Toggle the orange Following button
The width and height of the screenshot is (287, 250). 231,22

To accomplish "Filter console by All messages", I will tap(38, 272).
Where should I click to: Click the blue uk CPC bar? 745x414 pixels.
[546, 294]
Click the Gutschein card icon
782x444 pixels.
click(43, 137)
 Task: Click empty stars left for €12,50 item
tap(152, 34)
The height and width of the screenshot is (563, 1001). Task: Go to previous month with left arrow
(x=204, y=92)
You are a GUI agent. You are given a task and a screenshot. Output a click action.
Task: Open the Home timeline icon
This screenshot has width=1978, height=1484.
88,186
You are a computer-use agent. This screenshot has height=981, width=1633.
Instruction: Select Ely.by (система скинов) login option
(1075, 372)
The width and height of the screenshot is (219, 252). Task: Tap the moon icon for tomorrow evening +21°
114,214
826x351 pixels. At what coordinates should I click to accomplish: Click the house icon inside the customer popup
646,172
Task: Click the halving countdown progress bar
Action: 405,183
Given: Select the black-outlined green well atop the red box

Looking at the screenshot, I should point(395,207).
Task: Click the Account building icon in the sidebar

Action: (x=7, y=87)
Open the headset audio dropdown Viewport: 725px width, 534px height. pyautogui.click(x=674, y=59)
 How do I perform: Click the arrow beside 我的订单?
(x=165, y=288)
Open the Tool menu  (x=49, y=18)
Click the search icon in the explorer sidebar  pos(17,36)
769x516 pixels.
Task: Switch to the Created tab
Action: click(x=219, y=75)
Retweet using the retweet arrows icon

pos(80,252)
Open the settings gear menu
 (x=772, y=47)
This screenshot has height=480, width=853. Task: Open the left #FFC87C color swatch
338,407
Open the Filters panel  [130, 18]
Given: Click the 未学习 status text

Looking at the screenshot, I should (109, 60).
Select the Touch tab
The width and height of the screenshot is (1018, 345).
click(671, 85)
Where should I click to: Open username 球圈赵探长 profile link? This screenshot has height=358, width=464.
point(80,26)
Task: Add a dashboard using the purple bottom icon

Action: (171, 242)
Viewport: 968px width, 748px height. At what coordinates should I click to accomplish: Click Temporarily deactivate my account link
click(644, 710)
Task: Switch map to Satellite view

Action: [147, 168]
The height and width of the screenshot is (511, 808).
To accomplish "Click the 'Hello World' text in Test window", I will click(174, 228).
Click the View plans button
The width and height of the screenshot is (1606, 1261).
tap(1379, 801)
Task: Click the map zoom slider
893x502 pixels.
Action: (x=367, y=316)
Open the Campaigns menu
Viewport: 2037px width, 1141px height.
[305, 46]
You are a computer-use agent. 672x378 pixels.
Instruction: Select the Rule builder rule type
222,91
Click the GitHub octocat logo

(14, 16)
..........
Noem alsjeblieft elke regel hierboven waarin het woord "This" staat, en neem die regels volledig over. Let op hoofdletters en kleine letters: die tellen mee.

This screenshot has width=1978, height=1484.
You are a computer-use agent. This screenshot has height=981, width=1633.
This screenshot has height=480, width=853. Task: Open the left #FFC87C color swatch
Where should I click to: Open username 球圈赵探长 profile link? This screenshot has height=358, width=464.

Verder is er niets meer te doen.